By Morgan Bryce
Associate Editor

Beauregard residents Preston and Alma Hall attribute the success of their 60-year marriage to their deeply rooted faith in God.
“It’s been a wonderful marriage. After we’d been married 9 or 10 years, and we got in church and we got saved, which was the best thing we ever did,” Alma said. “My advice to couples looking to get married is to get in church if they’re not in church. Get right with the Lord, and let Him work through all the details.”
The couple’s love story began on a November evening in 1957, when Preston, who had recently returned from his Army deployment to Korea, accompanied Alma as her escort for a spark-filled evening full of food, fun and dancing.
“(Preston’s) brother was married to my cousin. One night, they were going out, and asked if I would go with them … but told me I’d need an escort … and that was Preston,” Alma said.
Both shared their memories of that evening.
“I thought she was real pretty. She had pretty, real dark black hair and was real good looking,” Preston recalled.
“I fell in love with him, and he quickly fell in love with me too,” Alma said.
What followed was a whirlwind romance, as the couple wed three months later on Jan. 6, 1958, in a small, private ceremony conducted by a neighboring pastor.
During the early years of their marriage, Preston owned and operated his own trucking business, and Alma served faithfully as a housewife.

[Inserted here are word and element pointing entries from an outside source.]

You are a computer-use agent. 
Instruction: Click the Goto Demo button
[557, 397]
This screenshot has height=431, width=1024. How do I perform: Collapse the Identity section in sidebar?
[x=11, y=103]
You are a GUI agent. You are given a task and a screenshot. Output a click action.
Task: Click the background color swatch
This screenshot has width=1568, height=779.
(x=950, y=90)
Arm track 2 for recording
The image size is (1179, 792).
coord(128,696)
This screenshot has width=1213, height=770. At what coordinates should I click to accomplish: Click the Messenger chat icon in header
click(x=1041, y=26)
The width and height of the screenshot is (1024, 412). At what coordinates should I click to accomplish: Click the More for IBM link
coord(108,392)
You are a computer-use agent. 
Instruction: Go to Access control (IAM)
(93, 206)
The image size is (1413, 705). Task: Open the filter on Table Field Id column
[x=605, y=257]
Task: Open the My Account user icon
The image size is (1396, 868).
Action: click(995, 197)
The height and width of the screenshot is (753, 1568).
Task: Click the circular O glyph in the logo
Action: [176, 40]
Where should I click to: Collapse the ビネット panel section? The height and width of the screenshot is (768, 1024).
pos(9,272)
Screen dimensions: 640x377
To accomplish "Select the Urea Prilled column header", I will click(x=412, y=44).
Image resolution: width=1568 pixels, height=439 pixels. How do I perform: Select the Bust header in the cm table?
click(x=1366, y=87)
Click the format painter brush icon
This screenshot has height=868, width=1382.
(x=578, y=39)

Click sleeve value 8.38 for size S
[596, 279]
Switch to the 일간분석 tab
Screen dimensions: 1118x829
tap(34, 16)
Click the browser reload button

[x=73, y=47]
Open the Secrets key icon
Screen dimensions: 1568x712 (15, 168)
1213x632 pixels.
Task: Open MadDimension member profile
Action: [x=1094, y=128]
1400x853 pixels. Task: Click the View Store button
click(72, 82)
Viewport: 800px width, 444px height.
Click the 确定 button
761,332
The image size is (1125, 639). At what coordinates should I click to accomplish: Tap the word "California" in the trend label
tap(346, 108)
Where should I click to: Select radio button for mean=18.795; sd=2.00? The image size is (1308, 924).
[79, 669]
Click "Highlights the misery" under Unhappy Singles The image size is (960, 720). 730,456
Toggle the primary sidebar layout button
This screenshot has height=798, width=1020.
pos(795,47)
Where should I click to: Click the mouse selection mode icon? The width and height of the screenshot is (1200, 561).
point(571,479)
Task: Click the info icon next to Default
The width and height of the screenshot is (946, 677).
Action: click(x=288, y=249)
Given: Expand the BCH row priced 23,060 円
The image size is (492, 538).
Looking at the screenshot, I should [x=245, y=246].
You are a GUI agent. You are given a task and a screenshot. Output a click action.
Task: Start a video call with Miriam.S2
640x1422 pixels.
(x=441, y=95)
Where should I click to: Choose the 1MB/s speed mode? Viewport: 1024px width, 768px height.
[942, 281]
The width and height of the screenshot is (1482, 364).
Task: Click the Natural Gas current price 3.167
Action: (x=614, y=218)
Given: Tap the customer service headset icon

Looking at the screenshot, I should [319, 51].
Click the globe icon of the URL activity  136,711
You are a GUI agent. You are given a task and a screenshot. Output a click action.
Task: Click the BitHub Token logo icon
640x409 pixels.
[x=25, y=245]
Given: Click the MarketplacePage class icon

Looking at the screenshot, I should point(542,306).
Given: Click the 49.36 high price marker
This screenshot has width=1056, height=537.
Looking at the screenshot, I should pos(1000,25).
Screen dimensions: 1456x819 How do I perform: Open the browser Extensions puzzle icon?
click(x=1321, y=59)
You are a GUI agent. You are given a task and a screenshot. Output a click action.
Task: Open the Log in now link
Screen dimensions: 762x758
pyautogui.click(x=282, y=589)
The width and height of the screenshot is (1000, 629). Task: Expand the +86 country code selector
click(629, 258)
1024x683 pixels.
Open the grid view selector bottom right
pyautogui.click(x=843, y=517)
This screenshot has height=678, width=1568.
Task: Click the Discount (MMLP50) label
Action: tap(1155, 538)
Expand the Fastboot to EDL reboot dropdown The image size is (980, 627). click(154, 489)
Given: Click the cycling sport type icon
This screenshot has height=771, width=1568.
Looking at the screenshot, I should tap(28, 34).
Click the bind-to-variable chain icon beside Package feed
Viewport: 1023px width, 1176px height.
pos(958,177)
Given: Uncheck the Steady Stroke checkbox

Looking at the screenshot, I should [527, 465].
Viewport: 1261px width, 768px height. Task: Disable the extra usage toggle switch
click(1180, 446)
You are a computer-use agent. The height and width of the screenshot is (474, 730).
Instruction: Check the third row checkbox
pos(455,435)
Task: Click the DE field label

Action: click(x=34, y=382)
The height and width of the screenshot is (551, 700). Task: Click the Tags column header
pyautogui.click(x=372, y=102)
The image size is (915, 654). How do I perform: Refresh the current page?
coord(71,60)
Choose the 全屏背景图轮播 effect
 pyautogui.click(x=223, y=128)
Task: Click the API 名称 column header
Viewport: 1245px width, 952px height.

Preston switched from trucking to tires after he started working for Uniroyal in 1971, where he would work for the next 21 years. After Preston retired, the couple relocated to Beauregard.
In 2006, a gas leak caused a fire and explosion in their mobile home that nearly claimed their lives. A relative, Eugene Dixon, witnessed the situation, and pulled Preston out through the roof. Suffering from third-degree burns and major smoke inhalation, Preston refused to leave until he knew that Alma had been rescued.
A helicopter flew the couple to the University of Alabama at Birmingham’s hospital for treatment. Both had sustained major injuries and complications that would keep them there for months.
“After a long recovery himself, my grandfather would be at her bedside, which took a couple of months. He would go sit by her even though she could not speak due to being on the vent,” said Holly Long, the couple’s granddaughter. “Their love for one another is like no other.”
Long added that family, friends, church members and complete strangers pitched in later to help build a new home for Preston and Alma after being released from the hospital.
Through all of life’s peaks and valleys, Alma acknowledges that her love for Preston only deepens with time.
“We do have a great marriage. I know I love him more now than when I married him,” Alma said.
Alma, nearly 88, and Preston, 85, are the parents of four children, grandparents of nine and great-grandparents of 11 with the next on the way. Both enjoy spending time together in prayer and reading the Bible, as well as attending First Holiness Church of Tallassee.